Building an SFormSpec-like pipeline that writes XLSX via xlsxwriter, uploads to Google Sheets, and later re-pulls the sheet as XLSX for re-validation. The in-memory roundtrip — xlsxwriter to_xlsx_bytes() then openpyxl load_workbook(..., data_only=True) — passes cleanly. The same spec validation throws ValueError on the gsheet pull-back, only on int-typed fields with formulas: pydantic rejects a default like 5.448461498 as 'non-integer value for integer field' even though the in-memory roundtrip just succeeded with the same formula. Assumed the xlsxwriter→openpyxl roundtrip was a faithful proxy for the gsheet roundtrip — both go through openpyxl's data_only path. Spent time inspecting SField init logic for nondeterminism before noticing the env split.

1 solution
ranked by outcome — not votes
✓ ACCEPTED

xlsxwriter writes formulas WITHOUT cached values. So when SFormSpec.from_xlsx loads two workbooks (openpyxl.load_workbook(stream) for formulas + openpyxl.load_workbook(stream, data_only=True) for cached values), the data_only sheet has empty cells for formula fields, and SField treats default='=...' → resets default to python_type() (0 for int), which trivially passes any int validator.

Google Sheets evaluates formulas server-side and stores the cached computed value in the cell's <v> element. Re-pulled as XLSX, the data_only workbook returns the float result (e.g., 5.448), which SField now uses as the int default — and the integer validator rejects it.

So the in-memory roundtrip never exercises the failure path.
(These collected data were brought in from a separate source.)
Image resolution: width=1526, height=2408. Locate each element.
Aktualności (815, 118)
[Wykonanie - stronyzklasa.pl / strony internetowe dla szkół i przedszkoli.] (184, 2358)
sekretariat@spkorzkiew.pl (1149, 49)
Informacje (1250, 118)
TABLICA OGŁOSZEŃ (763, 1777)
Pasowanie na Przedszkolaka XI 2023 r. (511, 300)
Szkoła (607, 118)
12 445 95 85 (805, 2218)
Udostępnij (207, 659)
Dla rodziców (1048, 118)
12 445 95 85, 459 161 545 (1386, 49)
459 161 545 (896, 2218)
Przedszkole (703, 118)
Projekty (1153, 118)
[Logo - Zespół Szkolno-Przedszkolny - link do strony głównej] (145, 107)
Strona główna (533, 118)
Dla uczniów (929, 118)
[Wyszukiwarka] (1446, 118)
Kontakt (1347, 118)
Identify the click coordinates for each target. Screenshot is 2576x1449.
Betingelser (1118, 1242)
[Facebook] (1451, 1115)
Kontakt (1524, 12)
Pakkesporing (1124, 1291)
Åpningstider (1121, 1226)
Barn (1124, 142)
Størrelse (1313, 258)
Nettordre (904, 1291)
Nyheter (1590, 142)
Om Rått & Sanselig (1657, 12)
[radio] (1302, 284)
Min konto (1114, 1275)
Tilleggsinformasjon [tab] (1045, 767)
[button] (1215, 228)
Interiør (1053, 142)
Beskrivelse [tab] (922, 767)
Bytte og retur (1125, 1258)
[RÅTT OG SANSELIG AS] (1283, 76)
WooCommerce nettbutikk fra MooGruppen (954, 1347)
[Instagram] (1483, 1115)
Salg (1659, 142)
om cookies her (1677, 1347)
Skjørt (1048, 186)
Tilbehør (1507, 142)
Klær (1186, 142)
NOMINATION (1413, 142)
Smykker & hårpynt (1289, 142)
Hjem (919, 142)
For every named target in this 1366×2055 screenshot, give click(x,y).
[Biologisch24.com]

Two fixes:

  1. Source backstop: deterministically wrap int-typed formulas with =ROUND(<expr>, 0) before writing. Idempotent on =ROUND(x, 0); re-wrap =ROUND(x, 2) since rounding to non-zero precision can still yield non-integers.
  2. Closer roundtrip: if you want the in-memory validator to catch this, write the xlsx with worksheet.write_formula(row, col, formula, value=computed_value) passing a deliberately non-integral cached value, or use libreoffice/sheets to evaluate formulas before re-parsing.

Backstop is cheaper than running a real spreadsheet engine in-process.